Glenn and Jared connected our software to the telescope network today, and tested our communication protocols on a real telescope control system (not connected to a telescope, of course). We found a few error handling bugs on our side, but otherwise it went very smoothly. Our software works!
Glenn Eychaner making the change that allows MagAO to connect to the system.
And finally, after dinner Laird and Jared spent some time playing with the VisAO camera. We have only ever found time to do this a handful of times – we are usually too busy worrying about the WFS or the ASM or some plumbing issue.
We put a new fiber on our alignment laser, which passes the laser’s 630nm light.

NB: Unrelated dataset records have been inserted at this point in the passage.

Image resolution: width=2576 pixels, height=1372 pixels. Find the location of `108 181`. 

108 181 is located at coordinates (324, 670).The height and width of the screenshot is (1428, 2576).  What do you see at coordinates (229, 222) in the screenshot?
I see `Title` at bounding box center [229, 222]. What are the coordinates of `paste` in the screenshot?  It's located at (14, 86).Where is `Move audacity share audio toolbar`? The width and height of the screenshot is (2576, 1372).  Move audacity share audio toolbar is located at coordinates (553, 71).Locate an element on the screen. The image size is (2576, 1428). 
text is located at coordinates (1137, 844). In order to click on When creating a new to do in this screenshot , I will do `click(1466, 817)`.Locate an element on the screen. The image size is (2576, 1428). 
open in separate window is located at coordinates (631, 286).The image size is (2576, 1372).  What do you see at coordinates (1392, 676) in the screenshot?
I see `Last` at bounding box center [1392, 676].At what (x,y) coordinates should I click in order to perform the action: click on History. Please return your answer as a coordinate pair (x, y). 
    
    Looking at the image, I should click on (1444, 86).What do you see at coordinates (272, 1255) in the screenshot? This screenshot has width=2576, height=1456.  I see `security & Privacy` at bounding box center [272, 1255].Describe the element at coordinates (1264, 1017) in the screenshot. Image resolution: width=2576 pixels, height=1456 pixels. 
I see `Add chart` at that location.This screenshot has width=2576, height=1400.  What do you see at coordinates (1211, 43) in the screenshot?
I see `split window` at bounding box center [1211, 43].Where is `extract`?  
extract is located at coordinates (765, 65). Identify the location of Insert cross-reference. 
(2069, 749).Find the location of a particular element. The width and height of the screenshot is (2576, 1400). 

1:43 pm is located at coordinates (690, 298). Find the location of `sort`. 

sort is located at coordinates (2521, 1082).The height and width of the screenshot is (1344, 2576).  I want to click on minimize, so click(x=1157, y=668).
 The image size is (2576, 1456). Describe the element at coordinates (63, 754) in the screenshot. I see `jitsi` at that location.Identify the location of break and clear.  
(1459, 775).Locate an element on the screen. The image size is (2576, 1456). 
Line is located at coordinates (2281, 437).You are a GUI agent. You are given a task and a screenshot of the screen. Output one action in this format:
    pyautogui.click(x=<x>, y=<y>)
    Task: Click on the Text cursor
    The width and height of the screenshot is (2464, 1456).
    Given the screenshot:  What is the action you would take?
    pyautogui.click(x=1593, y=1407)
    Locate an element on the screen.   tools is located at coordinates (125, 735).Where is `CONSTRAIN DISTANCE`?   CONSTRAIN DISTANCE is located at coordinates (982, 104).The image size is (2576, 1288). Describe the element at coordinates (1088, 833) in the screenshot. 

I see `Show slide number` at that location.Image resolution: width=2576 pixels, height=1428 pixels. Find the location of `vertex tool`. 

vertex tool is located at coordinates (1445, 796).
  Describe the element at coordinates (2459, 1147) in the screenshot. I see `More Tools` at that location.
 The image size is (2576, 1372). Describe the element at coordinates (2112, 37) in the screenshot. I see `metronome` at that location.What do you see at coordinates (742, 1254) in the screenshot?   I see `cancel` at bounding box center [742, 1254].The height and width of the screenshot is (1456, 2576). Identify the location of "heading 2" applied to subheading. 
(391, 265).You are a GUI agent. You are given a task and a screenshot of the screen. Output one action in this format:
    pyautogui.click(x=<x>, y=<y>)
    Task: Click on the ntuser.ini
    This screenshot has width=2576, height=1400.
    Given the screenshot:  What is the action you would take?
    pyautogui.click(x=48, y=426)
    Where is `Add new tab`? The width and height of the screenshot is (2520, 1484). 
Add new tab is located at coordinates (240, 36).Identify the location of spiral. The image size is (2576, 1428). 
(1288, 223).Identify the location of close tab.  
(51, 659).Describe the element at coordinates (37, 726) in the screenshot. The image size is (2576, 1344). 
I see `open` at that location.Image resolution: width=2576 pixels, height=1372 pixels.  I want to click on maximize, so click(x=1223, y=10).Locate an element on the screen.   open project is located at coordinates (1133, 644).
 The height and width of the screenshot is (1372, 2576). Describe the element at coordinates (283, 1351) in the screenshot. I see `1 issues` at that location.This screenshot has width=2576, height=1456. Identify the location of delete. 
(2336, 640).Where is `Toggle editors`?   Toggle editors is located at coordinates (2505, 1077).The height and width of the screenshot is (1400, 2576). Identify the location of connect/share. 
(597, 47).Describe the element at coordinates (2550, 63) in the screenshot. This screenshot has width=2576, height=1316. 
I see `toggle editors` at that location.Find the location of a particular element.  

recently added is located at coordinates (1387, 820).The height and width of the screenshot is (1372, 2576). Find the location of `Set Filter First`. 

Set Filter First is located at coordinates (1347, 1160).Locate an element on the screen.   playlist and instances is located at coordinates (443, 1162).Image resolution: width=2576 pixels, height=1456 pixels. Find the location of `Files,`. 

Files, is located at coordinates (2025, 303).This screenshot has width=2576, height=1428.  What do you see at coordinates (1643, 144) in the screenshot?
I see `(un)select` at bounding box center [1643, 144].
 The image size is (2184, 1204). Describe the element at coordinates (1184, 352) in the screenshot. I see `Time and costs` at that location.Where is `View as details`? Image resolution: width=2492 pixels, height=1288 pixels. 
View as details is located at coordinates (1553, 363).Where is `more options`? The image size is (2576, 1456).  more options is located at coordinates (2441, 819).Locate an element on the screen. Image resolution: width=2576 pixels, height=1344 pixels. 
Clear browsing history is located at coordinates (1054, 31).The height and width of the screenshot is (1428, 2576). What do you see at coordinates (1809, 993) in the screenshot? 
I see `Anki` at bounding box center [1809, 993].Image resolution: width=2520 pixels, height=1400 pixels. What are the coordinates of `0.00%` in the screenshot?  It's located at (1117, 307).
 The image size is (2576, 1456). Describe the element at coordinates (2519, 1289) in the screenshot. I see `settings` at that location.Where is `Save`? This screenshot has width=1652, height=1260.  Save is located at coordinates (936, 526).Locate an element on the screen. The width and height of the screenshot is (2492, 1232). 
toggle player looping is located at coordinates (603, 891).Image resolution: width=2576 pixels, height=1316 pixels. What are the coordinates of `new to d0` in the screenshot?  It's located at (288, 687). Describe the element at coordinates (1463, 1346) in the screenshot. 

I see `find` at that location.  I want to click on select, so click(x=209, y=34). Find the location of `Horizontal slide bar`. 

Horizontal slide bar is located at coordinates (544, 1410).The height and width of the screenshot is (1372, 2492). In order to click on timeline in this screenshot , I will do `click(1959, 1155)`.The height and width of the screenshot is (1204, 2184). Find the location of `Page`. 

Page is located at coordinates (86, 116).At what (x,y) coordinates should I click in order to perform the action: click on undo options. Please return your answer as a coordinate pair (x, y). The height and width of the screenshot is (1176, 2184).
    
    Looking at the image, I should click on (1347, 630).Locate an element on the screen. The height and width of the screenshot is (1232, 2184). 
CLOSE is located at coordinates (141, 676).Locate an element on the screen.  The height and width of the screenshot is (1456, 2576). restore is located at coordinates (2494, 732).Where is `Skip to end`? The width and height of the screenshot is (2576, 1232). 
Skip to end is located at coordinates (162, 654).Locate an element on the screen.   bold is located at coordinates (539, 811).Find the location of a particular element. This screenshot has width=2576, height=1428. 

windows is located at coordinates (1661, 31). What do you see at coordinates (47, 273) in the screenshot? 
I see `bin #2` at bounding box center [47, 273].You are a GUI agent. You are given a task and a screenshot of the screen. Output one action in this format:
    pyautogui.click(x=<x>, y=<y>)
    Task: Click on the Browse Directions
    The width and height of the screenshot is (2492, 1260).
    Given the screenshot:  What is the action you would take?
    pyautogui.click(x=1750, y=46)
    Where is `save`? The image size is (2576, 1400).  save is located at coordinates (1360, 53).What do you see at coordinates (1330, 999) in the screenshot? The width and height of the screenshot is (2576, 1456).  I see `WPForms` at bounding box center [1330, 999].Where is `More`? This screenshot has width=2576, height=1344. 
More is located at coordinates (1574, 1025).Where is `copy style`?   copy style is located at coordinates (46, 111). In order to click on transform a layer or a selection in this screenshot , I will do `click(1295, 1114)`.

Previous fibers have corrupted the light too much at this short wavelength. This one worked great, and we were able to take 2.7 pixel images. This is exactly what we expect for our camera imaging a 4.3 micron wide fiber. This corresponds to 20.0 milliarcsecond FWHM on sky at Magellan with our system – amazing!
After that, we started playing with our coronagraph. We have small a metal dot which we can place almost right in front of the CCD47, which we use to block the bright core of starlight.
This screenshot shows our 630 nm source aligned on our occulting spot. (The yellow line is from our image viewer). Note that this is in the lab with no AO.
And returning to our obsession with repeatability, we took a video of slewing our gimbal mirror off the coronagraph and back on. This stability will be extremely important on sky so that we don’t spend time re-aligning on the spot.
We don’t have any animals tonight. I tried to get some bird pictures, but couldn’t get close enough and it would be hard to top the Vizcacha from yesterday. Here’s a shot of LCO from the west.
From the left that's a small telescope used to monitor seeing, the shadow is the 100" inch, the Magellan telescopes are on top, and then we have Telescopio Polaco, and the 40 inch.